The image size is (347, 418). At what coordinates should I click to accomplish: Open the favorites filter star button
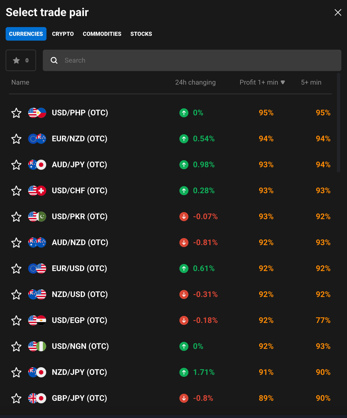pos(21,60)
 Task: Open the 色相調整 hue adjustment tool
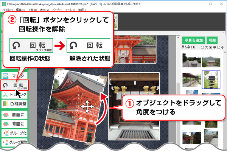coord(14,104)
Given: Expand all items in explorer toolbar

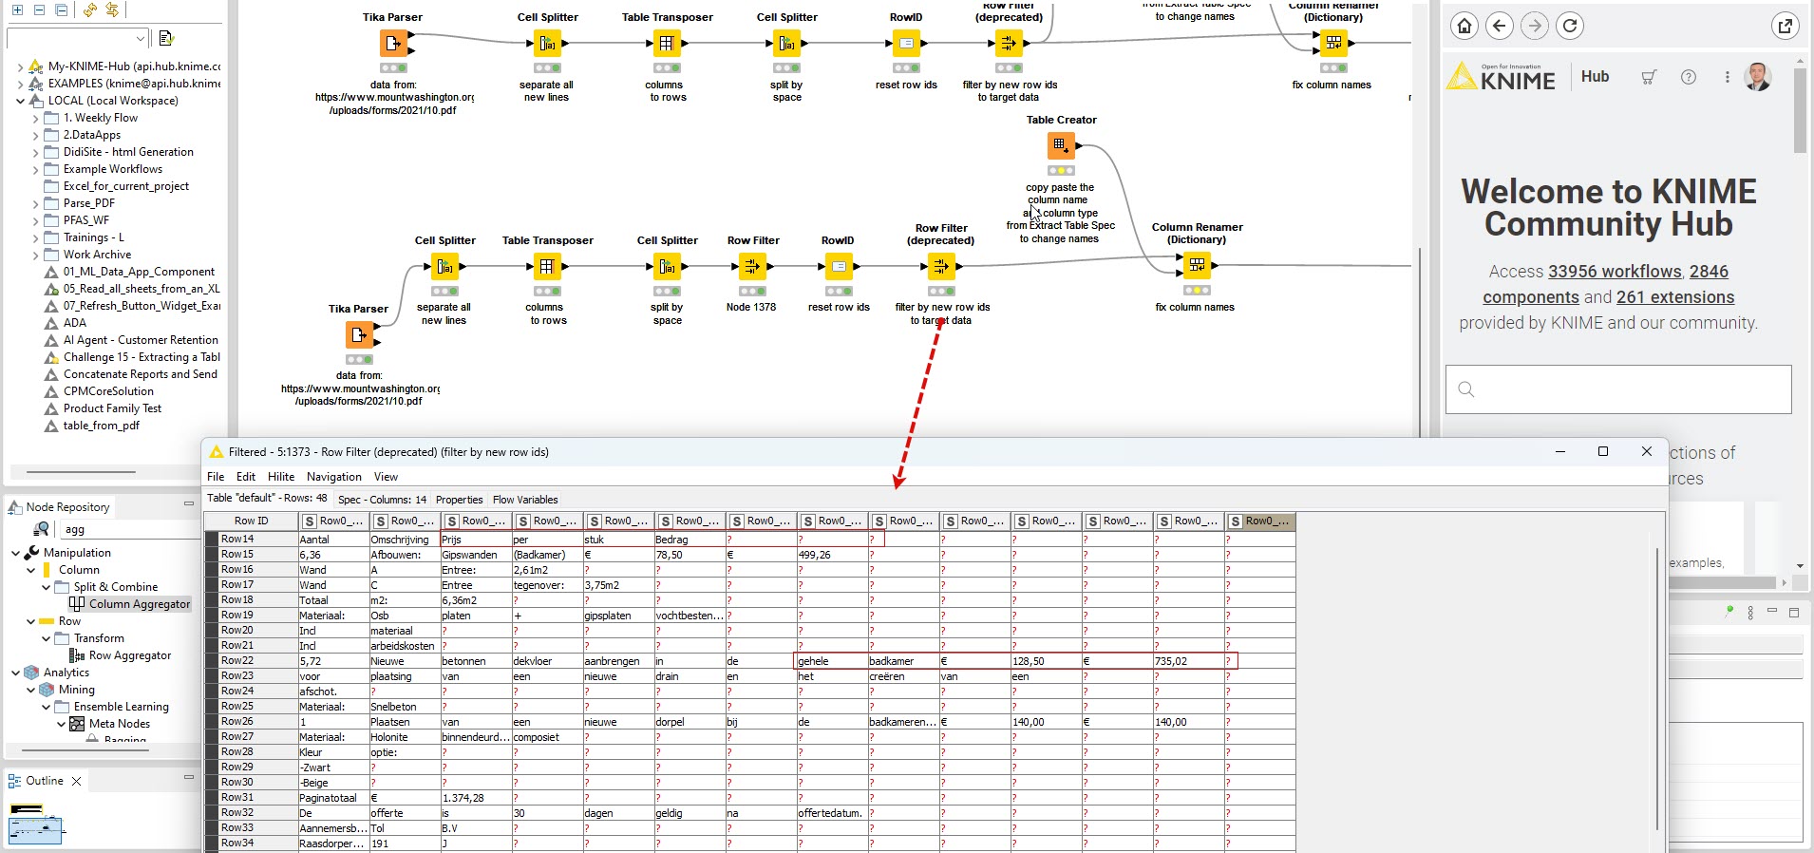Looking at the screenshot, I should pyautogui.click(x=17, y=9).
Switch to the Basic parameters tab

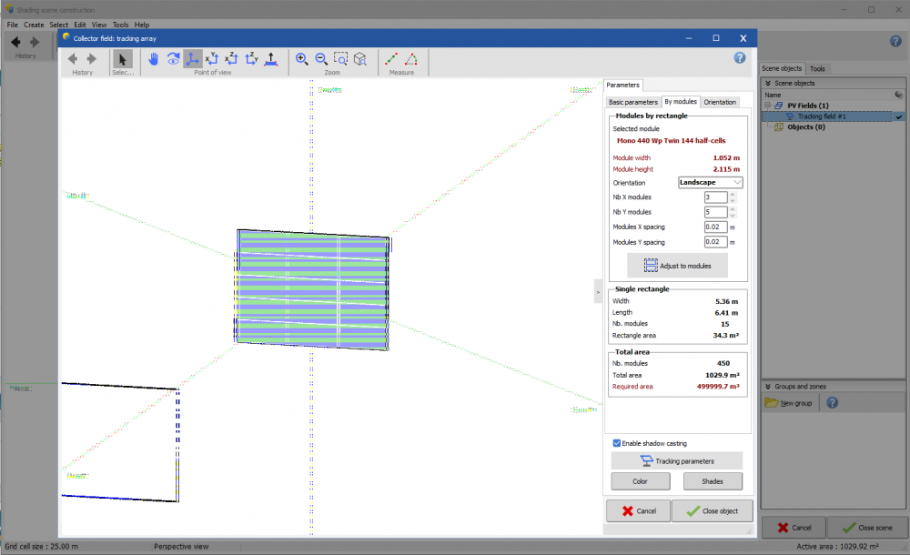pyautogui.click(x=632, y=102)
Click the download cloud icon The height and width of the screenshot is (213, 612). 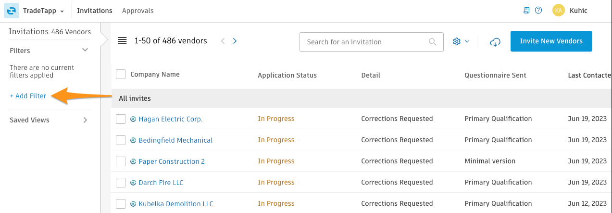495,42
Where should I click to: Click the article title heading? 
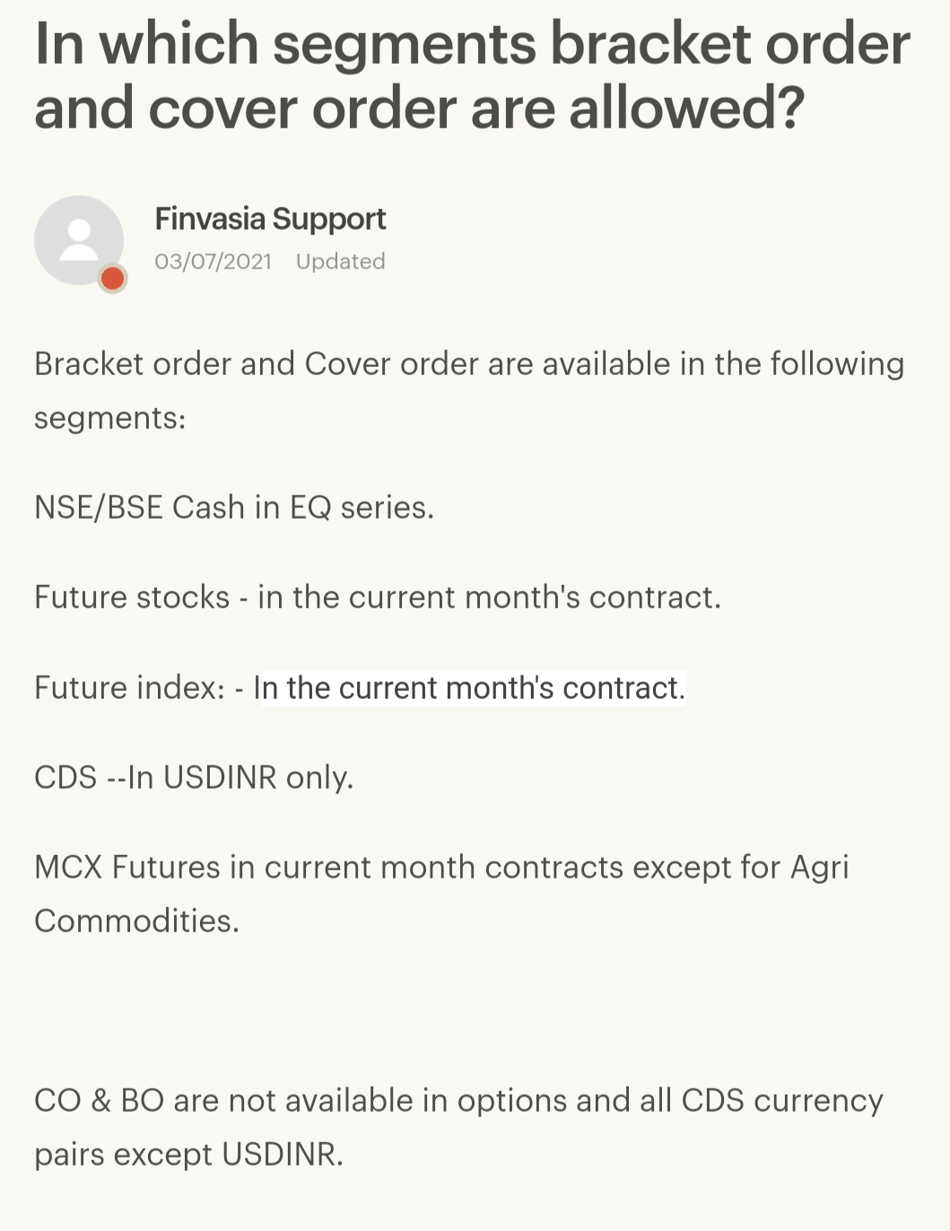click(x=472, y=75)
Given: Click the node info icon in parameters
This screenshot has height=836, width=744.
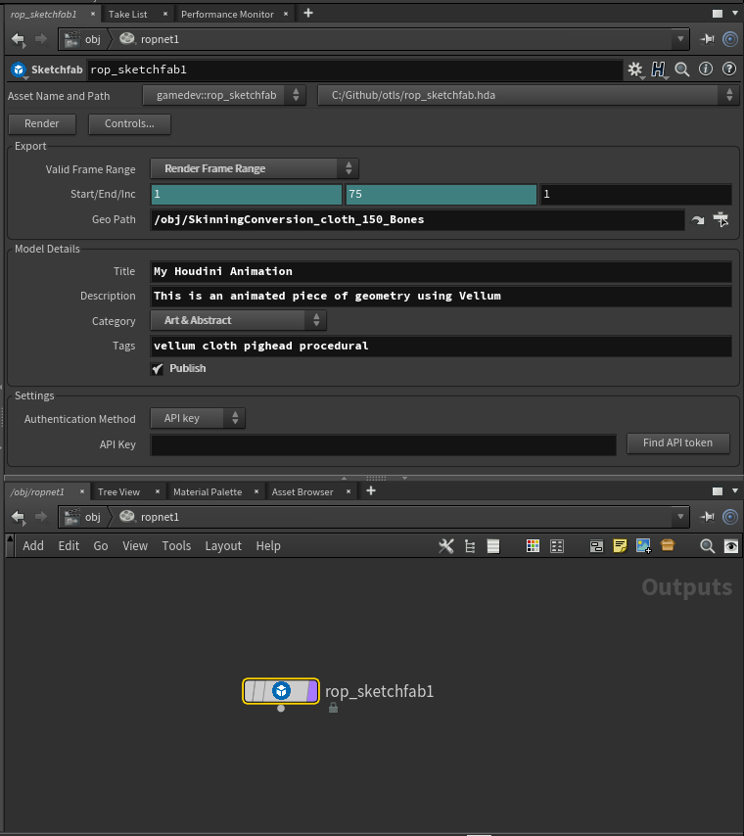Looking at the screenshot, I should [x=705, y=70].
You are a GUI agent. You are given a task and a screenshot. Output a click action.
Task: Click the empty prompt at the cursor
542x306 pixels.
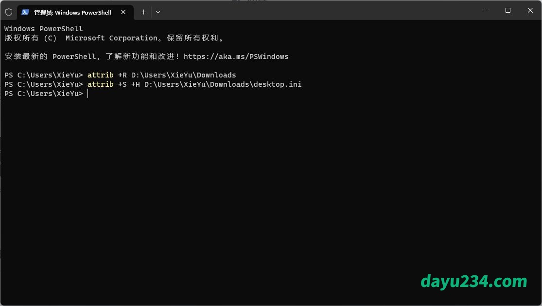pos(88,94)
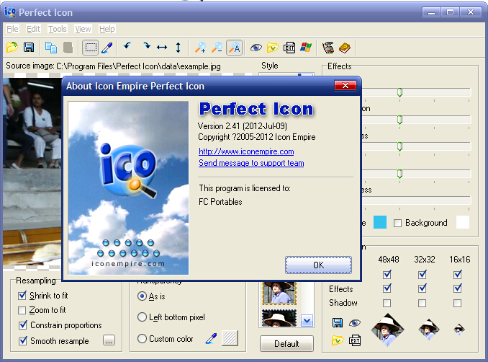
++++++++++
## Required work
Beginning with the line that contains "This screenshot has height=836, width=744.", output every line down to the last line of the entries above exactly as written, apart from the pictures.

## Written response
This screenshot has height=836, width=744.
Looking at the screenshot, I should [x=705, y=70].
You are a GUI agent. You are given a task and a screenshot. Output a click action.
Task: Click the empty prompt at the cursor
542x306 pixels.
pos(88,94)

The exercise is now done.